## Start DATASET EXTRACT

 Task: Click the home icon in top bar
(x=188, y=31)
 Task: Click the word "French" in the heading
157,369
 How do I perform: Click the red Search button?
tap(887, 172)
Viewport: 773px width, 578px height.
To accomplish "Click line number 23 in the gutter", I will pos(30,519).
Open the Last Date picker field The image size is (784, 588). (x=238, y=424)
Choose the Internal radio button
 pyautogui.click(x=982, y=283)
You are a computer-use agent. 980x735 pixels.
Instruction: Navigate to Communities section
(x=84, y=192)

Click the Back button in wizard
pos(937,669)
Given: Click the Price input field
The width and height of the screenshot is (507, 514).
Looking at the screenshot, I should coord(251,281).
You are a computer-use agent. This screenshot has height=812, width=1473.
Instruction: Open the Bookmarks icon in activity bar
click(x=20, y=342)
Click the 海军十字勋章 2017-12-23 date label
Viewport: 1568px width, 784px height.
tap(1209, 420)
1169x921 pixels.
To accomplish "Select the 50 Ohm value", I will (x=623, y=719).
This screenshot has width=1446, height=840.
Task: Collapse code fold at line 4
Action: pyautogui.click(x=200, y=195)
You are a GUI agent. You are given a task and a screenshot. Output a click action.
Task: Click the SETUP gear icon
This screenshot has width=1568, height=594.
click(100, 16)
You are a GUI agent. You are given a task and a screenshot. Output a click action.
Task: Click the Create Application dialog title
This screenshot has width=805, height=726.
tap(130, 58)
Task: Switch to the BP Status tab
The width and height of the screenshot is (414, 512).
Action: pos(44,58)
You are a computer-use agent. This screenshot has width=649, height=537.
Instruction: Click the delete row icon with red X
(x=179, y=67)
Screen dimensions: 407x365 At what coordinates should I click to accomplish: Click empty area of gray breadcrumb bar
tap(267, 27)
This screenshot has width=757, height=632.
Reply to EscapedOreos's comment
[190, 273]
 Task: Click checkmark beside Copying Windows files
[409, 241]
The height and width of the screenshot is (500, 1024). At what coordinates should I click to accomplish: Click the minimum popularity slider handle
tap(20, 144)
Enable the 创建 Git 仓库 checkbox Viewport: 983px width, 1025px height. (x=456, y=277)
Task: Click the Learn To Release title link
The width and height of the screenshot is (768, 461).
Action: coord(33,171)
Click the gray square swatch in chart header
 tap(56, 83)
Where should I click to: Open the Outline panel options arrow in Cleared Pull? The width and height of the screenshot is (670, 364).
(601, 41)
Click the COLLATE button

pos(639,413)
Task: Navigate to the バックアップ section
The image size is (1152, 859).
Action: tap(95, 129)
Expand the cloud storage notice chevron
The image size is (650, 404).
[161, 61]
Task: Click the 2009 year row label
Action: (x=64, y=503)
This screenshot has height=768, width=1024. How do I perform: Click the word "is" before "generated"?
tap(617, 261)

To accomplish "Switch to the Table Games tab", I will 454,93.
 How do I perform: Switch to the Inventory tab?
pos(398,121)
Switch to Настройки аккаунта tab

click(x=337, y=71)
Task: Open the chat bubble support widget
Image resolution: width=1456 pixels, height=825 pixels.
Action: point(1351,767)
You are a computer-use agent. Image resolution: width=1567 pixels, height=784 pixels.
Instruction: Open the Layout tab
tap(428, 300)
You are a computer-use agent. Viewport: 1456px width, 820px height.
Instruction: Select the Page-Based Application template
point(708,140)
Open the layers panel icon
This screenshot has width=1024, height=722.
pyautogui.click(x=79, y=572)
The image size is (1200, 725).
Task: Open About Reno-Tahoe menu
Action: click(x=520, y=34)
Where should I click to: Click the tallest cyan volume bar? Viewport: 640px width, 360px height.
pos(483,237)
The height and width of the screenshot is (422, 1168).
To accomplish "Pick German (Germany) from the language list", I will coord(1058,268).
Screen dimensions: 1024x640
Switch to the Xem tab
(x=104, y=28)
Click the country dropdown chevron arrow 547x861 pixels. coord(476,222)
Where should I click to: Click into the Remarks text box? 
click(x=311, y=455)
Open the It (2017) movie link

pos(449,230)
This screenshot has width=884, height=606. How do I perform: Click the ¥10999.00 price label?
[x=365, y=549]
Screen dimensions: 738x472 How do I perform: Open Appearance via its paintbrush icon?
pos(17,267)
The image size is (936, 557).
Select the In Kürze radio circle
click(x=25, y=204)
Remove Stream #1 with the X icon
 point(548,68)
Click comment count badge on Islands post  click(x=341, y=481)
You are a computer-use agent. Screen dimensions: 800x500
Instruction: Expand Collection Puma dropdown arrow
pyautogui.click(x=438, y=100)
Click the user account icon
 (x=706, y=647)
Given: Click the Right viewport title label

## End DATASET EXTRACT

GOAL => Switch "computer-use agent" to "desktop automation agent" everywhere it occurs in the listing above, and write out the whole listing again with nothing else changed.

TASK SOLUTION =>
 Task: Click the home icon in top bar
(x=188, y=31)
 Task: Click the word "French" in the heading
157,369
 How do I perform: Click the red Search button?
tap(887, 172)
Viewport: 773px width, 578px height.
To accomplish "Click line number 23 in the gutter", I will pos(30,519).
Open the Last Date picker field The image size is (784, 588). (x=238, y=424)
Choose the Internal radio button
 pyautogui.click(x=982, y=283)
You are a desktop automation agent. 980x735 pixels.
Instruction: Navigate to Communities section
(x=84, y=192)

Click the Back button in wizard
pos(937,669)
Given: Click the Price input field
The width and height of the screenshot is (507, 514).
Looking at the screenshot, I should coord(251,281).
You are a desktop automation agent. This screenshot has height=812, width=1473.
Instruction: Open the Bookmarks icon in activity bar
click(x=20, y=342)
Click the 海军十字勋章 2017-12-23 date label
Viewport: 1568px width, 784px height.
tap(1209, 420)
1169x921 pixels.
To accomplish "Select the 50 Ohm value", I will (x=623, y=719).
This screenshot has width=1446, height=840.
Task: Collapse code fold at line 4
Action: pyautogui.click(x=200, y=195)
You are a GUI agent. You are given a task and a screenshot. Output a click action.
Task: Click the SETUP gear icon
This screenshot has width=1568, height=594.
click(100, 16)
You are a GUI agent. You are given a task and a screenshot. Output a click action.
Task: Click the Create Application dialog title
This screenshot has width=805, height=726.
tap(130, 58)
Task: Switch to the BP Status tab
The width and height of the screenshot is (414, 512).
Action: pos(44,58)
You are a desktop automation agent. This screenshot has width=649, height=537.
Instruction: Click the delete row icon with red X
(x=179, y=67)
Screen dimensions: 407x365 At what coordinates should I click to accomplish: Click empty area of gray breadcrumb bar
tap(267, 27)
This screenshot has width=757, height=632.
Reply to EscapedOreos's comment
[190, 273]
 Task: Click checkmark beside Copying Windows files
[409, 241]
The height and width of the screenshot is (500, 1024). At what coordinates should I click to accomplish: Click the minimum popularity slider handle
tap(20, 144)
Enable the 创建 Git 仓库 checkbox Viewport: 983px width, 1025px height. (x=456, y=277)
Task: Click the Learn To Release title link
The width and height of the screenshot is (768, 461).
Action: coord(33,171)
Click the gray square swatch in chart header
 tap(56, 83)
Where should I click to: Open the Outline panel options arrow in Cleared Pull? The width and height of the screenshot is (670, 364).
(601, 41)
Click the COLLATE button

pos(639,413)
Task: Navigate to the バックアップ section
The image size is (1152, 859).
Action: tap(95, 129)
Expand the cloud storage notice chevron
The image size is (650, 404).
[161, 61]
Task: Click the 2009 year row label
Action: (x=64, y=503)
This screenshot has height=768, width=1024. How do I perform: Click the word "is" before "generated"?
tap(617, 261)

To accomplish "Switch to the Table Games tab", I will 454,93.
 How do I perform: Switch to the Inventory tab?
pos(398,121)
Switch to Настройки аккаунта tab

click(x=337, y=71)
Task: Open the chat bubble support widget
Image resolution: width=1456 pixels, height=825 pixels.
Action: point(1351,767)
You are a desktop automation agent. Image resolution: width=1567 pixels, height=784 pixels.
Instruction: Open the Layout tab
tap(428, 300)
You are a desktop automation agent. Viewport: 1456px width, 820px height.
Instruction: Select the Page-Based Application template
point(708,140)
Open the layers panel icon
This screenshot has width=1024, height=722.
pyautogui.click(x=79, y=572)
The image size is (1200, 725).
Task: Open About Reno-Tahoe menu
Action: click(x=520, y=34)
Where should I click to: Click the tallest cyan volume bar? Viewport: 640px width, 360px height.
pos(483,237)
The height and width of the screenshot is (422, 1168).
To accomplish "Pick German (Germany) from the language list", I will coord(1058,268).
Screen dimensions: 1024x640
Switch to the Xem tab
(x=104, y=28)
Click the country dropdown chevron arrow 547x861 pixels. coord(476,222)
Where should I click to: Click into the Remarks text box? 
click(x=311, y=455)
Open the It (2017) movie link

pos(449,230)
This screenshot has width=884, height=606. How do I perform: Click the ¥10999.00 price label?
[x=365, y=549]
Screen dimensions: 738x472 How do I perform: Open Appearance via its paintbrush icon?
pos(17,267)
The image size is (936, 557).
Select the In Kürze radio circle
click(x=25, y=204)
Remove Stream #1 with the X icon
 point(548,68)
Click comment count badge on Islands post  click(x=341, y=481)
You are a desktop automation agent. Screen dimensions: 800x500
Instruction: Expand Collection Puma dropdown arrow
pyautogui.click(x=438, y=100)
Click the user account icon
 (x=706, y=647)
Given: Click the Right viewport title label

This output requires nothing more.